Explain the Golden Shovel Method (7 minutes)
Tell students that there is a form of poetry called the golden shovel in which part of one poem is borrowed and used as the starting point for a whole new poem. Here’s how the golden shovel works: You take one line from a poem (or you can take a few lines or a short poem in its entirety) and write it out down the right side of a page, one word per line. (The line that is borrowed is referred to as the “striking line.”) For example:
twinkle
twinkle
little
star
Those words then become the last words in the lines of a new poem. For example:
In Maggie’s brown eyes I notice a twinkle
as she begins to bark. There is no twinkle
in my eyes. This barking is more than a little
jarring. But still I throw the squeaky sheep; in this show, Maggie is the star.
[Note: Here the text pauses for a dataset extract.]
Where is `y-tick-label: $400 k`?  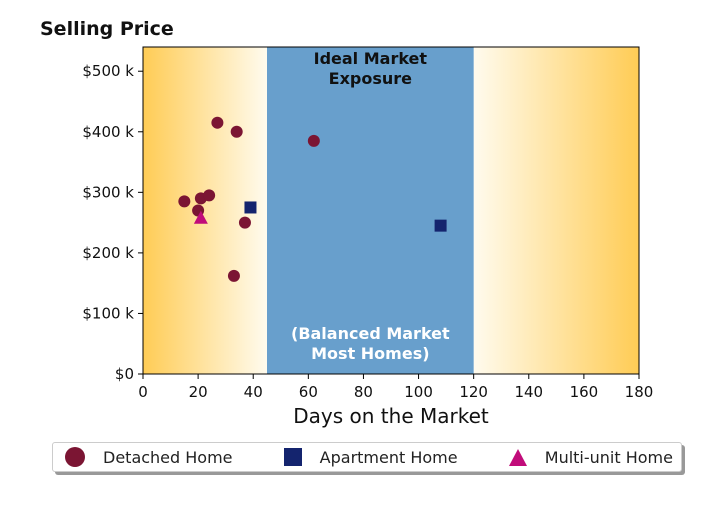 y-tick-label: $400 k is located at coordinates (108, 132).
Introduce "Truth" (3 minutes)
- Let students know that the poem they are about to read, “Truth,” comes from a book called One Last Word (2017), which pairs poems from the Harlem Renaissance with poems that Nikki Grimes wrote using the golden shovel method.
- Before students read the poem, you may wish to provide them with the following definitions:
- garish [GAIR-ish]: overly or disturbingly bright, flashy, or vivid
- silver lining: The expression “every cloud has a silver lining” means that every bad situation has something good in it—that there is a positive aspect to even the most difficult or unpleasant situation.